It’s a U.S. Senate tradition without constitutional basis that flies in the faces of the Framers: the so-called “blue-slip” process on judicial nominees. Reportedly dating back to 1917, the process effectively gives senators a thumbs up (or thumbs down) on judicial nominees from their home state.
And although a senator refusing to turn in his or her blue slip to the Senate Judiciary Committee does not legally restrict a judicial nominee, it essentially carries the same clout as a Roman emperor’s thumb.
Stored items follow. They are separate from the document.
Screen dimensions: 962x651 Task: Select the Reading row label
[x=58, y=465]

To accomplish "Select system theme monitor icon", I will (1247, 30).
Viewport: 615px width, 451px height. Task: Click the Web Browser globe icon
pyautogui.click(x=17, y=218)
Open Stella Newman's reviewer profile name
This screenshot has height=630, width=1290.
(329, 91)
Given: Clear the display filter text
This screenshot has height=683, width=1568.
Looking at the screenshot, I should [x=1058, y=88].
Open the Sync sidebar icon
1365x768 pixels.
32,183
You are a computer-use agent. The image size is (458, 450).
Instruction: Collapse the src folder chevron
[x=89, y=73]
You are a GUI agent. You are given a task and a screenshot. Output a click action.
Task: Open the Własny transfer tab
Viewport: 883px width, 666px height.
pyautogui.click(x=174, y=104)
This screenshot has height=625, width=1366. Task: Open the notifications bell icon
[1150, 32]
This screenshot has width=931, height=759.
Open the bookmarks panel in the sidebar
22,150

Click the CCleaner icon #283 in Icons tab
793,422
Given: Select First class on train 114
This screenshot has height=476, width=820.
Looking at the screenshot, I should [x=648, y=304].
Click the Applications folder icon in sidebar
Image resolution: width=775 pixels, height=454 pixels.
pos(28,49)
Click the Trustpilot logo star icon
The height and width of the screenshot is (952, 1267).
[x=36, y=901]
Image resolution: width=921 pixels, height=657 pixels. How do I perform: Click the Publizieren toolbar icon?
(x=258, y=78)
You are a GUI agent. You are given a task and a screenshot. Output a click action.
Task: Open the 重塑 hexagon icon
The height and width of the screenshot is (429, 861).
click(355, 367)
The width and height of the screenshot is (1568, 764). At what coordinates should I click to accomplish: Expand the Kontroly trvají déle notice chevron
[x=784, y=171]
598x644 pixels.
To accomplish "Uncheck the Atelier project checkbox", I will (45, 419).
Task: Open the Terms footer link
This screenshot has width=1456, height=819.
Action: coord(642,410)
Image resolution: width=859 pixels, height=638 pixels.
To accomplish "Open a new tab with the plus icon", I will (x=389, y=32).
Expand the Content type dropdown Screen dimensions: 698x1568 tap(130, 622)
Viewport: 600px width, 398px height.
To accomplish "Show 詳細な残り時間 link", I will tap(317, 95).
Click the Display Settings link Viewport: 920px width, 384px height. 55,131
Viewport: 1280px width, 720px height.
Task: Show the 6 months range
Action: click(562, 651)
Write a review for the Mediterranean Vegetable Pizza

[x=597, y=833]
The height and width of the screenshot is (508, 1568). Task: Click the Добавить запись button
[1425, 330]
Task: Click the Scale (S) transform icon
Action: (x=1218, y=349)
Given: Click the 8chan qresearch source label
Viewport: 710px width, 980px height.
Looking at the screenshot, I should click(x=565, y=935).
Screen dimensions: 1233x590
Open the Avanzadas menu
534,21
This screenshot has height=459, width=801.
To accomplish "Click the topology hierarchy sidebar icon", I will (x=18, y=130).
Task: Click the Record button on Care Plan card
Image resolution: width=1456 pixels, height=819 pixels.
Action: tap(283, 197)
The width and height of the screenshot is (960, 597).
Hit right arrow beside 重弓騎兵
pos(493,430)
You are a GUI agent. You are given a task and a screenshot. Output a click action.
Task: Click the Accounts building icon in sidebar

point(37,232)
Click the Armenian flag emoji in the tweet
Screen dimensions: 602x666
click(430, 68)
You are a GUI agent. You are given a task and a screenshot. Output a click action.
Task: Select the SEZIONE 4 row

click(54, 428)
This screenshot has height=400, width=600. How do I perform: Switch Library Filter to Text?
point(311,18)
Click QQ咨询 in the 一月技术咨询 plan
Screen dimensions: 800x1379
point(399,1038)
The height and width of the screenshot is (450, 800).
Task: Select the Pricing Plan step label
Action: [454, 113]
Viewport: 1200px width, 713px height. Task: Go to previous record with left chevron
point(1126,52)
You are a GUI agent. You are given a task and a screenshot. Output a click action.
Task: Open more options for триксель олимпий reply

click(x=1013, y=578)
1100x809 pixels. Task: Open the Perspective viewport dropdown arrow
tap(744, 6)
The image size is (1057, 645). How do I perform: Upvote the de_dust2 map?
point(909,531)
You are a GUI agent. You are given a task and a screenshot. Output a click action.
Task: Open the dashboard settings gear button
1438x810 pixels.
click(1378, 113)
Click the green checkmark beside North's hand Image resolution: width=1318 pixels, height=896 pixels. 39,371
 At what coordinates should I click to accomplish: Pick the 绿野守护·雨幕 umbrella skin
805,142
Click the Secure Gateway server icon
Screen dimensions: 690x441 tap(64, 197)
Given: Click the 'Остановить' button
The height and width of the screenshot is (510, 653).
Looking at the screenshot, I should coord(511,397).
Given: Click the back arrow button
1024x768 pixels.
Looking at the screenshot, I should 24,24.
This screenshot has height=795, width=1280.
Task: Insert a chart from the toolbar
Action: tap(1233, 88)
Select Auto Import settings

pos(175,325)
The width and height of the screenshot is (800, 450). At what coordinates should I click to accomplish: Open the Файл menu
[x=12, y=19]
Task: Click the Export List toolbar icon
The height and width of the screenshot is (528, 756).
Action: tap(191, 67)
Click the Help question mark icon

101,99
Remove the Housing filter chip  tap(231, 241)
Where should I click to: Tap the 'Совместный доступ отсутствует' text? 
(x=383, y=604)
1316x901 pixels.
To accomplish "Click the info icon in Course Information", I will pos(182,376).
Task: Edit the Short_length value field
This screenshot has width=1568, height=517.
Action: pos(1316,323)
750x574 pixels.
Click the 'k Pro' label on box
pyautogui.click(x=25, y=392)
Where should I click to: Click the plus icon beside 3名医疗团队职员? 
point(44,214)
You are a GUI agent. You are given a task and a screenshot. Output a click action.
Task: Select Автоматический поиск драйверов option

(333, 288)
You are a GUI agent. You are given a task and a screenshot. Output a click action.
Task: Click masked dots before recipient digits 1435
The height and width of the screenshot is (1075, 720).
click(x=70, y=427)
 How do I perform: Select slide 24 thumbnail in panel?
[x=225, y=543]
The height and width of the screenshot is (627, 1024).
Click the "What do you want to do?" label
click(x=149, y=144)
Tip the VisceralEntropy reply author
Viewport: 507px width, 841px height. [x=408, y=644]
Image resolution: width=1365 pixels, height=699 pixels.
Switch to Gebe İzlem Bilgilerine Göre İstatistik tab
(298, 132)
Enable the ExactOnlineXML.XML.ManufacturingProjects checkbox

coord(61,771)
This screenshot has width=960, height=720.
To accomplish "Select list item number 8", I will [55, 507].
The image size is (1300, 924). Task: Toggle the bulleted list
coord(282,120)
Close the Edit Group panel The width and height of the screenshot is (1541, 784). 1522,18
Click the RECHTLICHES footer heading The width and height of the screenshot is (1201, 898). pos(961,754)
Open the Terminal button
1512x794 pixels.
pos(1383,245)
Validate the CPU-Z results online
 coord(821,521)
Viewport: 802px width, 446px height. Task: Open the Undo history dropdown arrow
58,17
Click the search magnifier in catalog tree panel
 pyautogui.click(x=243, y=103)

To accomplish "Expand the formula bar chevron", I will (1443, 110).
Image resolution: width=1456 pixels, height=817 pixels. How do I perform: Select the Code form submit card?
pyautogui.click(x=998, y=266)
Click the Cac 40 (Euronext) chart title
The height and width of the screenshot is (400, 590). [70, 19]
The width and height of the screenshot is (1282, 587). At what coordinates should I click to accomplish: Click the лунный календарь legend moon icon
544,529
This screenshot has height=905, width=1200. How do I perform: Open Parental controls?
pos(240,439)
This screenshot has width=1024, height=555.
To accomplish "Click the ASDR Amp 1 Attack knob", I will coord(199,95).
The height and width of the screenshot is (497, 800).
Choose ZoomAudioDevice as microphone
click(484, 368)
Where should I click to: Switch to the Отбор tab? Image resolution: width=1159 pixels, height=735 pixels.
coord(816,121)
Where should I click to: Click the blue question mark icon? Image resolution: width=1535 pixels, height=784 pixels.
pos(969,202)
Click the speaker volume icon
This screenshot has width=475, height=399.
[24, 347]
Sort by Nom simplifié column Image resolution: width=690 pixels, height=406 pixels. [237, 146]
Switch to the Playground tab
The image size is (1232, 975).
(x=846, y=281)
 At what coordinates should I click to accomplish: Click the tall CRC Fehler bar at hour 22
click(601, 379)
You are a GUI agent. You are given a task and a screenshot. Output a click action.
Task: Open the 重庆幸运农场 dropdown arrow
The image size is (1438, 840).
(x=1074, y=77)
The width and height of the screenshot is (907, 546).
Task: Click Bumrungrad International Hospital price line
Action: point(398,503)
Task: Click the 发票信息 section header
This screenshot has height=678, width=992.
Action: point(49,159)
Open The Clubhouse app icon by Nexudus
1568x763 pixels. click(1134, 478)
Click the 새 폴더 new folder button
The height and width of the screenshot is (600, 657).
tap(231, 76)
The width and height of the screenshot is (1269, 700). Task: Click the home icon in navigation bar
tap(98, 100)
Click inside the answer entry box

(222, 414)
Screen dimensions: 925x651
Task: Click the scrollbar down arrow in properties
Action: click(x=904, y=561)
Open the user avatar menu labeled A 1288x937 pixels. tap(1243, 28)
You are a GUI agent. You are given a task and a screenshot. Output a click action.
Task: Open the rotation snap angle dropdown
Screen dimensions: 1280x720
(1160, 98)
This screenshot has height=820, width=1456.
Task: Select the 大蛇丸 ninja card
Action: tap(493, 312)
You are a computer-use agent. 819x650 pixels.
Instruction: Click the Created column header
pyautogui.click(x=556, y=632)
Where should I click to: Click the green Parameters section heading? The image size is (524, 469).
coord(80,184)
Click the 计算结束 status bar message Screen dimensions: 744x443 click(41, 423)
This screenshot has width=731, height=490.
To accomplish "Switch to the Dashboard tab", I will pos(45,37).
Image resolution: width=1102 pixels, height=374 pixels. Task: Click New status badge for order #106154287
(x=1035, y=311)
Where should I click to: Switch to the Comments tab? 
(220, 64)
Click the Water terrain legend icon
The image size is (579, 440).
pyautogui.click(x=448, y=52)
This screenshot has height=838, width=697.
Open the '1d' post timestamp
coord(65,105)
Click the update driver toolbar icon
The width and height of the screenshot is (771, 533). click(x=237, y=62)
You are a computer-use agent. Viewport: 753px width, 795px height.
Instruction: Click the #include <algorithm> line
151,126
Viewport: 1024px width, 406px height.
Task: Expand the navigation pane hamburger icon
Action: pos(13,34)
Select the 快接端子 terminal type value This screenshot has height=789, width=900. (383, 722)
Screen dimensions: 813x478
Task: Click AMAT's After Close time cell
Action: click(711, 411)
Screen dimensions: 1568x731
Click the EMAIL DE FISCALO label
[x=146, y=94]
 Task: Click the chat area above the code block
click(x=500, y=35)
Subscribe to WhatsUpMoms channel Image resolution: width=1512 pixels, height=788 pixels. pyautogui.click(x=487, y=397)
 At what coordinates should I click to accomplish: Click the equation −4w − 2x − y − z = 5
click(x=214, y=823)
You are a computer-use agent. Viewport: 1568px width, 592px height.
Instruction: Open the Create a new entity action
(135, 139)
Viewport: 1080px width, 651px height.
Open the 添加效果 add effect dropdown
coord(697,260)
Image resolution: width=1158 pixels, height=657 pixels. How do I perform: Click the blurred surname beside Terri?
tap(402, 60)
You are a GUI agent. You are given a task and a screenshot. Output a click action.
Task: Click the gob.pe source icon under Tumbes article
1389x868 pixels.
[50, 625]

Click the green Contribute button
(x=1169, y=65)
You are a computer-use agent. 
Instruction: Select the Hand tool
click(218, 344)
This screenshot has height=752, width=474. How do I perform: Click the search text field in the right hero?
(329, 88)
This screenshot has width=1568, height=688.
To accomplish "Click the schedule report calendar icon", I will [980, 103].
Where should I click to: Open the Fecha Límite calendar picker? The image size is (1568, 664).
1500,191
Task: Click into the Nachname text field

Most recently, the blue-slip bounce has been employed by Democrat Sen. Al Franken of Minnesota, who says he won’t return his slip on President Trump’s nominee for the 8th U.S. Circuit Court of Appeals — Minnesota Supreme Court Justice David Stras. Apparently Justice Stras is too conservative for Mr. Franken’s liking.
This indefensible blue-slip process gives senators veto authority over judicial nominees. Glenn Sugameli, an expert on judicial nominations, tells Business Insider that “no circuit court nominees have been confirmed over the objection of one (or two) home state senators — including under Obama.” Both Sens. Patrick Leahy, D-Vt., and Chuck Grassley, R-Iowa, as Senate Judiciary Committee chairmen, reportedly blocked every nominee from President Obama who failed to obtain both blue slips.
And the supporters of blue slips call this “bipartisanship”? No, it’s an aberration of the Senate’s confirmation role. Those blue slips should be permanently filed where they belong: in the garbage.